Social Security tip: Electronic payments


Published: Wednesday, February 13, 2013 at 2:26 p.m.
Last Modified: Wednesday, February 13, 2013 at 2:26 p.m.

Beginning March 1, with few exceptions, all federal benefits, including Social Security and Supplemental Security Income benefits, will be paid electronically. That's according to a rule from the U.S. Department of the Treasury.

For years, Social Security has stressed the convenience, security and safety of getting benefit payments electronically, offering peace of mind that your payment will arrive on time, even in the event of natural disasters or being away from home when the check is in the mail.

Electronic payments (direct deposit or Direct Express) are not only the best way to receive federal benefit payments, but starting in March, they will be the only way.

The truth is, for most people getting monthly benefits, this isn't really a change at all.
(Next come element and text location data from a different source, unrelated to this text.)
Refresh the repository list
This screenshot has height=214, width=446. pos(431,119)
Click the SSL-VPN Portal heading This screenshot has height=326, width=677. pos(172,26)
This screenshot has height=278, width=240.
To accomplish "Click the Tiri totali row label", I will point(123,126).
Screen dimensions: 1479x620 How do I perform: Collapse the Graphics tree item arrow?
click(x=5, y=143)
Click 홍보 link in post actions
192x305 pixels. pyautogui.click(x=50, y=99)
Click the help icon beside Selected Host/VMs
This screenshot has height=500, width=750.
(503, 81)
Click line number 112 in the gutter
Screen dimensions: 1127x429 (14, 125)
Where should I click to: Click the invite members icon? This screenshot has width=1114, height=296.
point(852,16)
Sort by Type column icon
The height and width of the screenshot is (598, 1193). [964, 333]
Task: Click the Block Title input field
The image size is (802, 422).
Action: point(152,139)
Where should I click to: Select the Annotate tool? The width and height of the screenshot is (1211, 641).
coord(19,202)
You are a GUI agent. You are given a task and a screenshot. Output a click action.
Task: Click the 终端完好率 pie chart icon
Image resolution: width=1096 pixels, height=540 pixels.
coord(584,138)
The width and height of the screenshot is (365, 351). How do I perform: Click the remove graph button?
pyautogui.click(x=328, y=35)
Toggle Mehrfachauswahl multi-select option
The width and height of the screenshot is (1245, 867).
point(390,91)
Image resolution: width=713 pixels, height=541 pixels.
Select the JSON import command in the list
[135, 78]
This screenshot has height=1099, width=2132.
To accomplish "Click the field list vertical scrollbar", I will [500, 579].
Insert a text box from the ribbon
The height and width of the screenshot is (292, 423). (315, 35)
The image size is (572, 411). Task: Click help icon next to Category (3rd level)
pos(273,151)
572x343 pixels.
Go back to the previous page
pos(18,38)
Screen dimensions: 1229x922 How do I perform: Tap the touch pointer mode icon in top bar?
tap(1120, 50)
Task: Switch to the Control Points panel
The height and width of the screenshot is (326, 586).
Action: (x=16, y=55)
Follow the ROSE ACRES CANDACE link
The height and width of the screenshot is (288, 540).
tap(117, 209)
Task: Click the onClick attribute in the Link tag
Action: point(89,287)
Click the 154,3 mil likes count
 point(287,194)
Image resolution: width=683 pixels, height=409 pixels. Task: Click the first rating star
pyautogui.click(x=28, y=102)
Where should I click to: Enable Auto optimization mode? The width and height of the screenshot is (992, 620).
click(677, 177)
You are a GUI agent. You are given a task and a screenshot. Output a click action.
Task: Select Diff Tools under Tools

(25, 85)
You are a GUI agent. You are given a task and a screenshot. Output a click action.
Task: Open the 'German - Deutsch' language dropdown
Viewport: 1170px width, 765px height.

That's because more than nine out of 10 individuals who receive benefits from Social Security already receive payments electronically.

If you get your payments the old-fashioned way and electronic payments are new to you, here are some things you may want to know about your future payments.

— Electronic payments are safer: There's no risk of checks being lost or stolen.

— Electronic payments are easy and reliable: There's no need to wait for the mail or go to the bank to cash a check.

— Electronic payments are good for the environment: They save paper and eliminate transportation costs.

— Electronic payments save taxpayers money to the tune of $120 million per year: There are no costs for postage, paper and printing.

— Electronic payments could save you money: There is no need to pay check-cashing and bank fees.

Please visit www.GoDirect.org today to learn more about getting your Social Security and SSI payments the safe, easy, inexpensive and green way — electronically.

And rest assured that on payment delivery day, you won't have to wait for your money; your money will already be in the bank and ready for you to use.

Kay Louder is the district manager of the Social Security office in Gainesville.